WHERE: Taleh, Somalia
Once the seat of the Dervish State, a religious Somali-Muslim kingdom established by Mohammed Abdullah Hassan at the turn of the 20th century, Taleh Castle is a collection of structures built around several tombs, including that of Hassan’s mother Carro Seed Magan. The compound of Taleh is one of four fortresses making up the historic town (also called Taleh) which was bombarded by the British Royal Air Force in 1920, effectively wiping out the burgeoning Dervish State. In early 2008, Somaliland forces captured the town of Taleh and set up a large military base near the historic Castle.
WHERE: Namib Region, Namibia
There’s a reason this castle in the semi-arid hills of southern Namibia looks so European: it was constructed by German army captain Hans Heinrich von Wolf. After serving in the German-Nama war, Wolf returned to Namibia in peacetime with his new bride, purchased eight farms, and enlisted the famous German architect Wilhelm Sander to build him a castle. Work on Duwisib began in 1908 and, upon its completion, the lavish home contained 22 rooms built from imported German stone by the hands of European stonemasons. Wolf died fighting in World War I in 1916 and his wife never again returned to Namibia, abandoning the castle her husband had loved. Legend has it, the thoroughbred horses she left behind are the progenitors of the Namib Desert Horses that roam the countryside wild and free today.
INSIDER TIPDuwisib Castle is managed today by Namibia Wildlife Resorts and visitors can not only tour the property but can stay overnight in a refurbished castle bedroom.
Fortress of Sao Miguel
WHERE: Luanda, Angola
Elaborately wrought ceramic tiles within the Fortress of São Miguel illustrate the history of Angola, beginning with its years as a Portuguese colony. First built in 1576 CE, within 50 years the Fortress of São Miguel had become the colony’s administrative center and the center of its slave trade to the American colony of Brazil. Despite a brief occupation by the Dutch in 1641 CE, the fort has suffered little damage over the years and still contains its original walled fortifications, counterforts, and a polygonal, rubble edifice. Today, the Fortress of São Miguel holds Angola’s Museum of the Armed Forces.
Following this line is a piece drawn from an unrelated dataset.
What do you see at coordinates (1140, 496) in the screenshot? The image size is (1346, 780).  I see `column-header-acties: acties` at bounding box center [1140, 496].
WHERE: Ile de Gorée, Senegal
The island of Gorée and its castle, located four kilometers from the Senegalese capital Dakar, has a dark history. Goree was a valuable outpost in the West African slave trade, though scholars disagree on the exact number of enslaved individuals that passed through the island between the 15th and 19th centuries. Possibly as many as 15 million people were forced through the “Door of No Return” in the House of Slaves located at sea level on the island’s east side. The last they would have seen of the island was the Castle, a fortified, easily defensible garrison on a rocky plateau on the island’s south side. The castle, now a UNESCO World Heritage Site, is home to a museum.